### THE PROBLEM
Restate the data word for word. Leave the pictures out.

[[ SUPPLIED DATA, beginning ]]

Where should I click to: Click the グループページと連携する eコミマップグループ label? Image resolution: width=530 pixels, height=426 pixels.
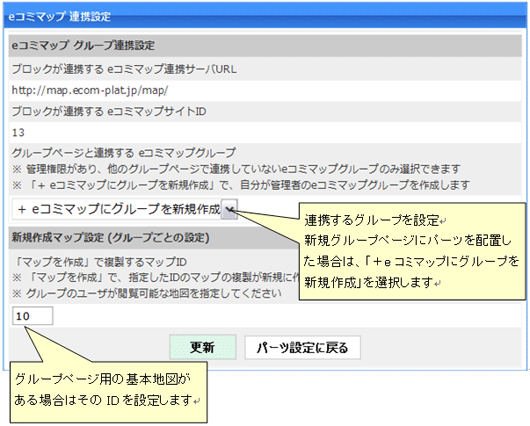point(123,153)
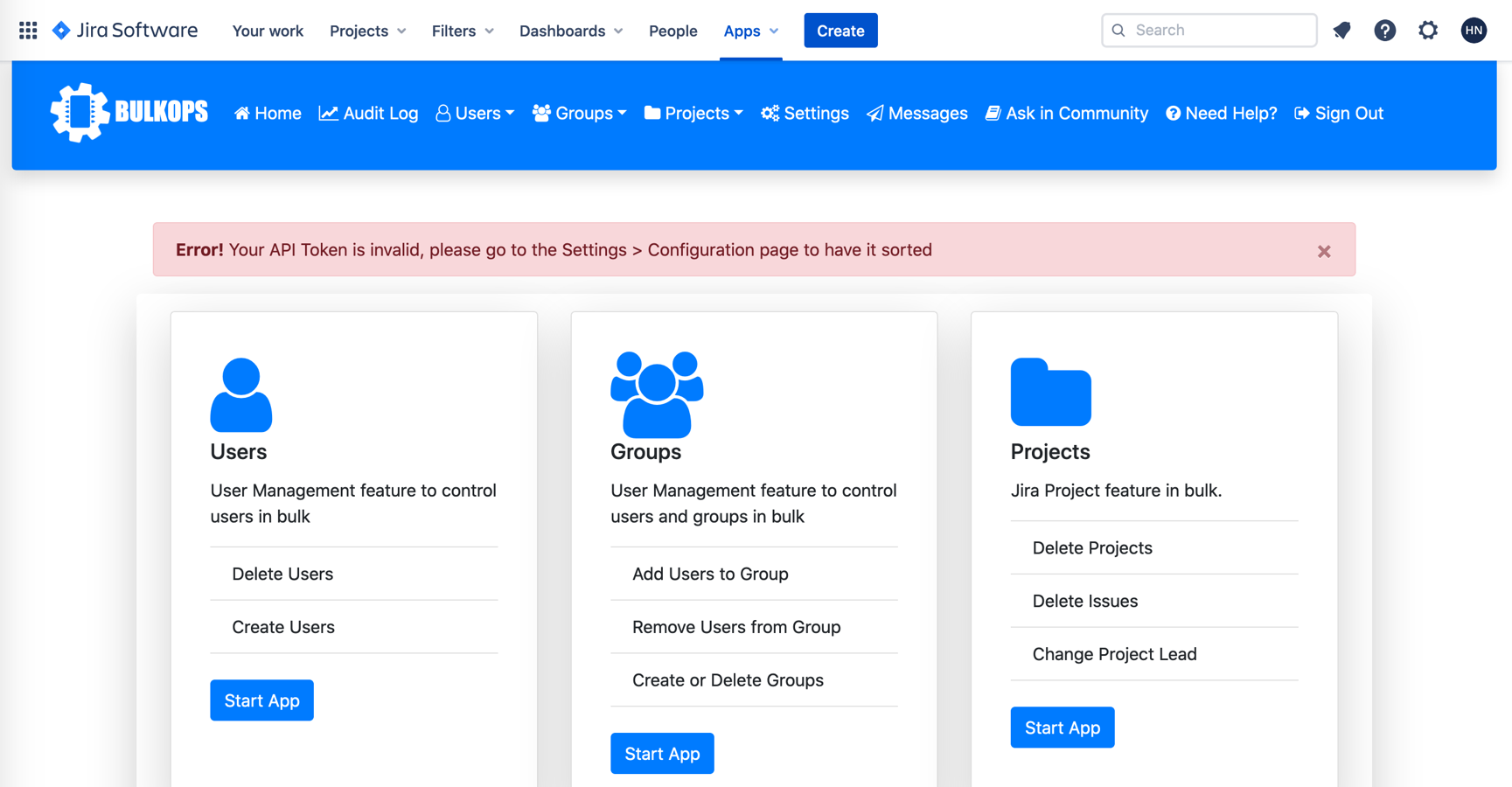Screen dimensions: 1512x787
Task: Expand the BulkOps Users dropdown
Action: tap(475, 114)
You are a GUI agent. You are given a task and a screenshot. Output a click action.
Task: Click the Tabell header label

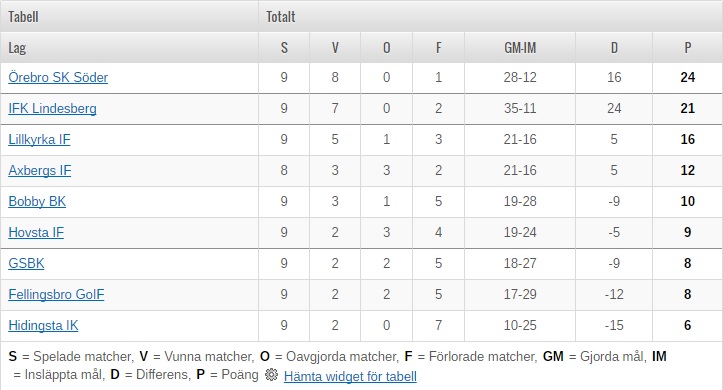23,17
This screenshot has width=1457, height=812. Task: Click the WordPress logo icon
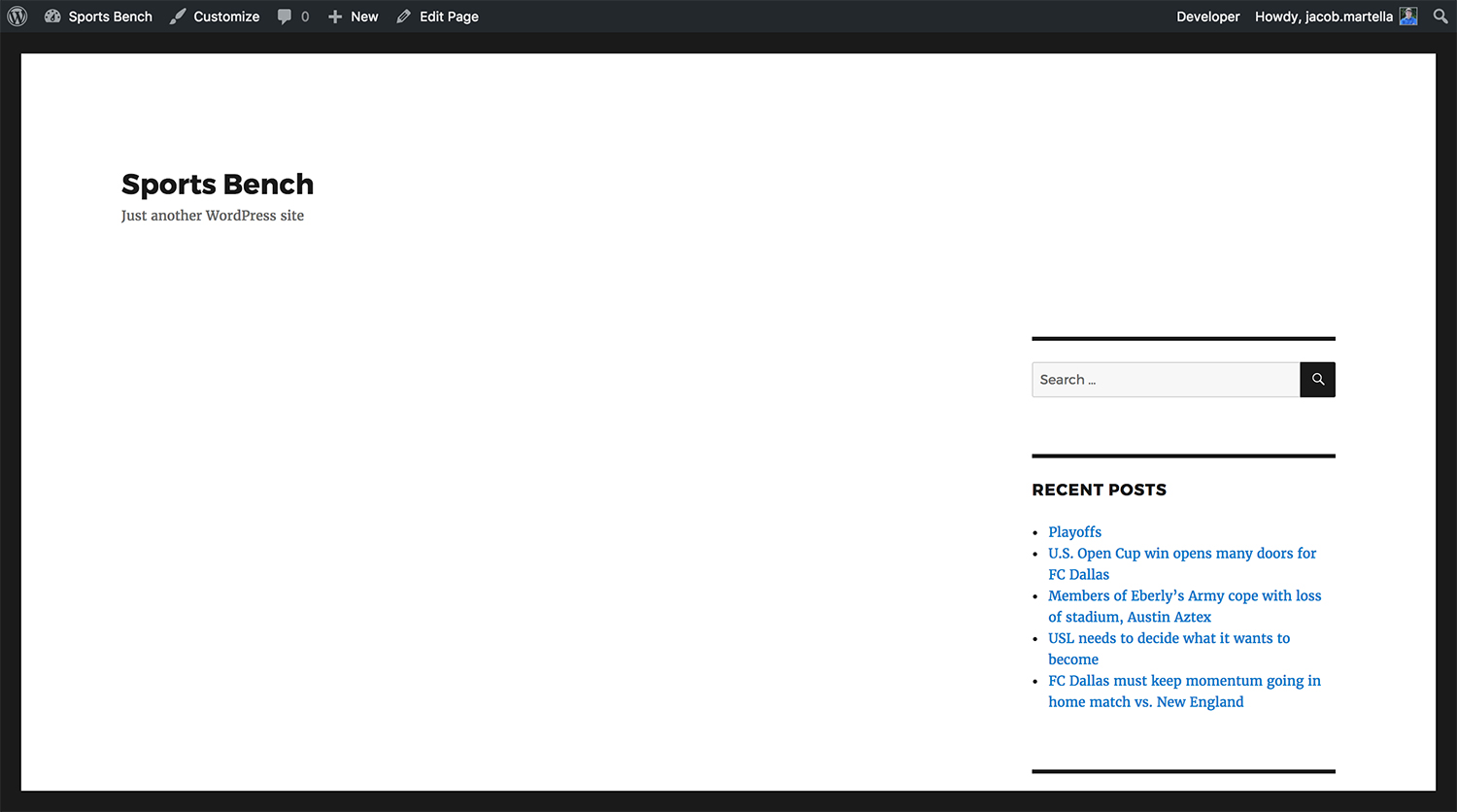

[[ SUPPLIED DATA, end ]]

### WRITTEN RESPONSE
Where should I click to: Click the グループページと連携する eコミマップグループ label? Image resolution: width=530 pixels, height=426 pixels.
point(123,153)
Screen dimensions: 1512x787
Task: Expand the BulkOps Users dropdown
Action: tap(475, 114)
You are a GUI agent. You are given a task and a screenshot. Output a click action.
Task: Click the Tabell header label

23,17
This screenshot has width=1457, height=812. Task: Click the WordPress logo icon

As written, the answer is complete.